Kosten et al. realized that addicts, supported by employment or criminal activities before seeking MMT, had better prognosis than patients supported by public assistance. Among them, the welfare group had the greatest improvement in substance abuse and psychological problems (22). This research found that there was a significant relationship between depression and substance type. Logistic regression revealed that being a poly drug user might determine the possibility of having depression among patients. Todadze et al. showed that among opioid drug users undergoing OST, poly-drug users manifested the highest scores of depression and anxiety while buprenorphine users had the lowest rate (23). Regarding the treatment period in the current study, longer treatment periods could increase the chance of depression among patients treated at the studied centers.

Peles et al. reported that depression scores of new patients were significantly lower than continuous treatment patients, independent of treatment duration (19). In a research conducted in China, during year 2007, patients, who used methadone for treatment were monitored for three and six months. This research showed that dependence level and depression level had decreased significantly (24). In a case-control study, methadone maintenance treatment stabilized the patients’ moods. The Difference between the two groups (MMT versus control) was significant (25). In the current research, it seems that patients’ awareness of their lost past was probably the reason for being depressed during the treatment period.

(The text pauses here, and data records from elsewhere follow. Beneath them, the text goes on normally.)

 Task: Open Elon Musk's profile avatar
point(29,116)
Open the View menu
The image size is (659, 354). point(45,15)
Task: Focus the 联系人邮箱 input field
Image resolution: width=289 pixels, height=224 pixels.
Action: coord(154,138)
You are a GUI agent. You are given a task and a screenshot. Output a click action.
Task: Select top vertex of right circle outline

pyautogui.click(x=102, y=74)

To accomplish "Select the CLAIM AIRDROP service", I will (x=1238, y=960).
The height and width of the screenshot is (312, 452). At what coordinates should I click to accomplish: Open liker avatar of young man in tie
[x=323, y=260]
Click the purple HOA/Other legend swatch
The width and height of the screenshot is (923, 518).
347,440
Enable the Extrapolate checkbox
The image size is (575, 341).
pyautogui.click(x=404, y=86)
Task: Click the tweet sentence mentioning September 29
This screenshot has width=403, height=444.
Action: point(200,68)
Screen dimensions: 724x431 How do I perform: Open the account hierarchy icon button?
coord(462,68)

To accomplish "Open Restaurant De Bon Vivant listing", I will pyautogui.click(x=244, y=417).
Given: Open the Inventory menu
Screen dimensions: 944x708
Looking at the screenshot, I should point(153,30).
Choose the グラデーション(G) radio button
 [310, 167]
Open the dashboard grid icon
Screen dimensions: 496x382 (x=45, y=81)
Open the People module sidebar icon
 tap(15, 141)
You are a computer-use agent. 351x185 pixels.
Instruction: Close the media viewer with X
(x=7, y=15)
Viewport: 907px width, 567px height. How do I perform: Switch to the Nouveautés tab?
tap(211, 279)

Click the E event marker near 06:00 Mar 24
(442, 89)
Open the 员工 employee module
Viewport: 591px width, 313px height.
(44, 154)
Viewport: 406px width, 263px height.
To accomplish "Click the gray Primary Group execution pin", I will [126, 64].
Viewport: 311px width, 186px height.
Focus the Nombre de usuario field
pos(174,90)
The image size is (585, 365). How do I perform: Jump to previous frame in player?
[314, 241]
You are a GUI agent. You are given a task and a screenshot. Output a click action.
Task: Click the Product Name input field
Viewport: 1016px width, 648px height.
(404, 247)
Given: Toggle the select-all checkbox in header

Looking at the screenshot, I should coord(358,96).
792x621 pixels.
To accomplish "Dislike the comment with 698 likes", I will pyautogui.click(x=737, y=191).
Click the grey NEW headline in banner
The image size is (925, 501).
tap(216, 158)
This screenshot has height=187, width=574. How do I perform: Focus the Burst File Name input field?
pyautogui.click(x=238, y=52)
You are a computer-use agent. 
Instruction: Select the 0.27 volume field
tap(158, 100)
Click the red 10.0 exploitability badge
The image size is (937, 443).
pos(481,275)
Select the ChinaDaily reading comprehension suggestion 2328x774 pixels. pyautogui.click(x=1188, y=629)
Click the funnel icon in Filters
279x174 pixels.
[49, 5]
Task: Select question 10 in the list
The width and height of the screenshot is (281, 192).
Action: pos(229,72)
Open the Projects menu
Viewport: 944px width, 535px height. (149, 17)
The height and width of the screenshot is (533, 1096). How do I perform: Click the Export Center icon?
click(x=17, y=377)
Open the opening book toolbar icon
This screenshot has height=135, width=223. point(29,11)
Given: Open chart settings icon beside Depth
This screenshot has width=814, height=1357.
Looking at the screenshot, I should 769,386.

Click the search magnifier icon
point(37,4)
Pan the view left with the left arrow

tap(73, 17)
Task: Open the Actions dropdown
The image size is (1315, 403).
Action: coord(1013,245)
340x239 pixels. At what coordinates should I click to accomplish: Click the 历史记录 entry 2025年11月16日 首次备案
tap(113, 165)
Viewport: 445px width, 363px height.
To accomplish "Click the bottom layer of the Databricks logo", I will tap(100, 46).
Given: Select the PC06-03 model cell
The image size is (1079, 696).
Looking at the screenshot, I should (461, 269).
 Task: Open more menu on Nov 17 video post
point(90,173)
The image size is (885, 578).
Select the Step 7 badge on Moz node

To compare the depression of patients from two areas of residence (rural and margin of cities), living in margin of a city might be a determinant for patient’s depression (OR = 4). In one study, MMT patients at a rural district health center reported very high proportions of anxiety/depression (43.1%) compared to urban areas (8). Wenyuan Yin et al. reported on factors associated with depression and anxiety among patients under MMT treatment. The prevalence of depression (SDS score ≥ 53) was 38.3% and only employment status (P < 0.001) was associated with depression. In this study, education level, marital status, method of drug use, and length of time in treatment were not significantly associated with depression (26).

5.1. Conclusions

According to what has been mentioned, it can be concluded that depression is a highly prevalent disorder among addicts. Meanwhile, depression is related to factors such as age, job, income, area of residence, and treatment period. Therefore, special attention to mood disorders of patients in substance abuse treatment centers is highly recommended. To achieve this, training courses of technical assistance should necessarily include information about psychological disorders. Hence, considering mood changes during treatment helps therapists manage treatment. Special consideration of patients’ job status and income can lead to a faster recovery and treatment of mood disorders.